AbstractThe structure and dynamics of polystyrene (PS)‐b‐poly(ethylene oxide) block copolymers (BCPs) are studied. The BCPs exhibit microphase‐separated cylindrical and lamellar morphologies. Structural dynamics are measured with X‐ray photon correlation spectroscopy in the small‐angle regime. Morphologies and domain sizes are evaluated using small‐angle X‐ray scattering (SAXS), scanning electron microscopy, and atomic force microscopy. Different solvent processing conditions are investigated. Grain sizes evaluated using SAXS are found to depend on processing only for the rubbery majority BCP. The structural relaxation times are examined as a function of PS volume fraction, temperature, morphology, and structural sizes.
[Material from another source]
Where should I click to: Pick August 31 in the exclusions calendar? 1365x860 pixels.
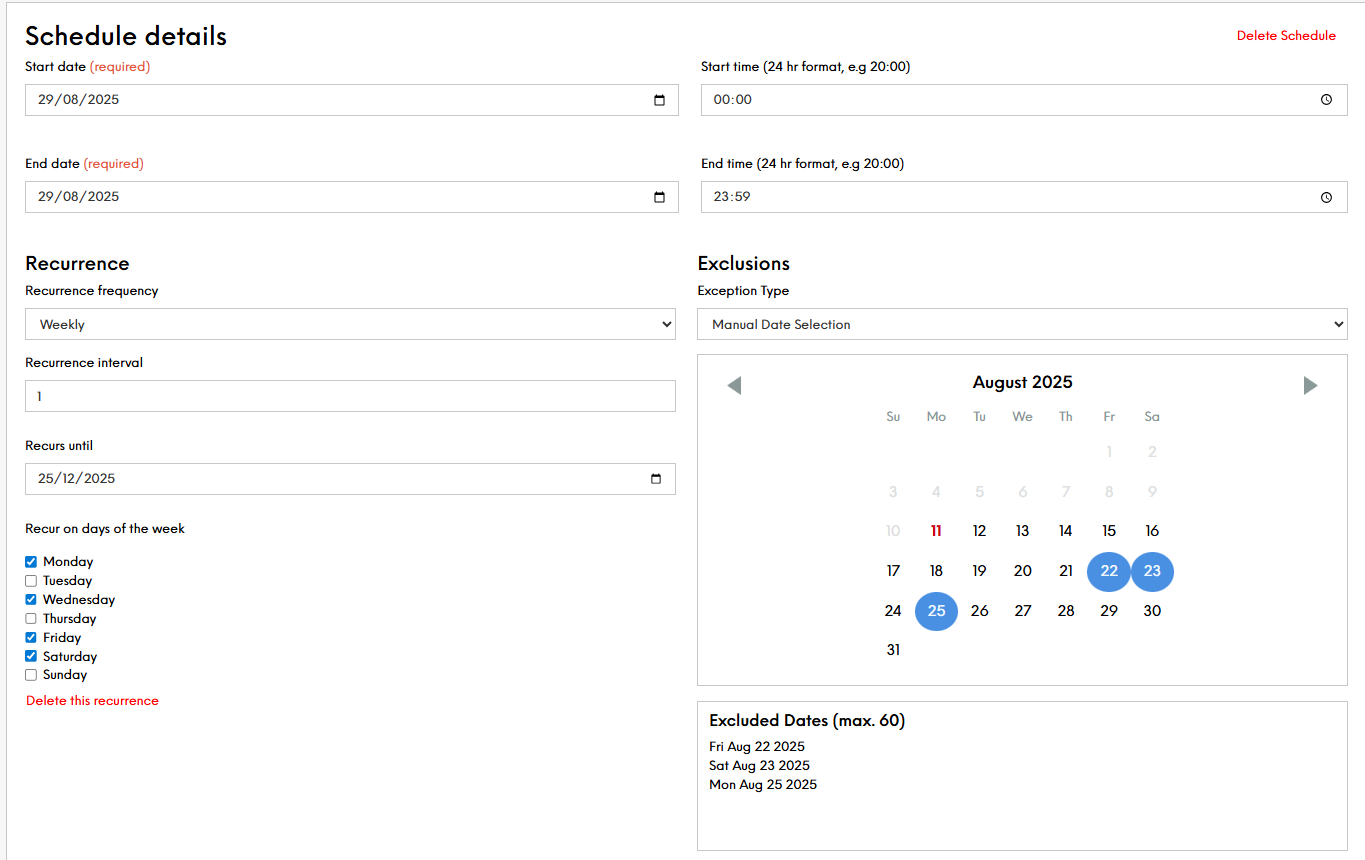(x=893, y=650)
Well above the glass transition temperature (Tg) of PS, all samples exhibit stretched autocorrelation decays and diffusive dynamics. Near Tg of PS, the dynamics of all samples are anomalous with compressed autocorrelation decays and hyperdiffusive dynamics. This transition occurs at 153 °C or 1.13 Tg of PS. In the diffusive regime (at high temperature), structural relaxation times are dependent on the processing method. Near PS Tg (at low temperature), structural relaxation times scale with the PS volume fraction. Structural relaxation times do not correlate with grain size, indicating that the out‐of‐equilibrium state of PS dominates the structural dynamics of these strongly phase‐segregated BCPs.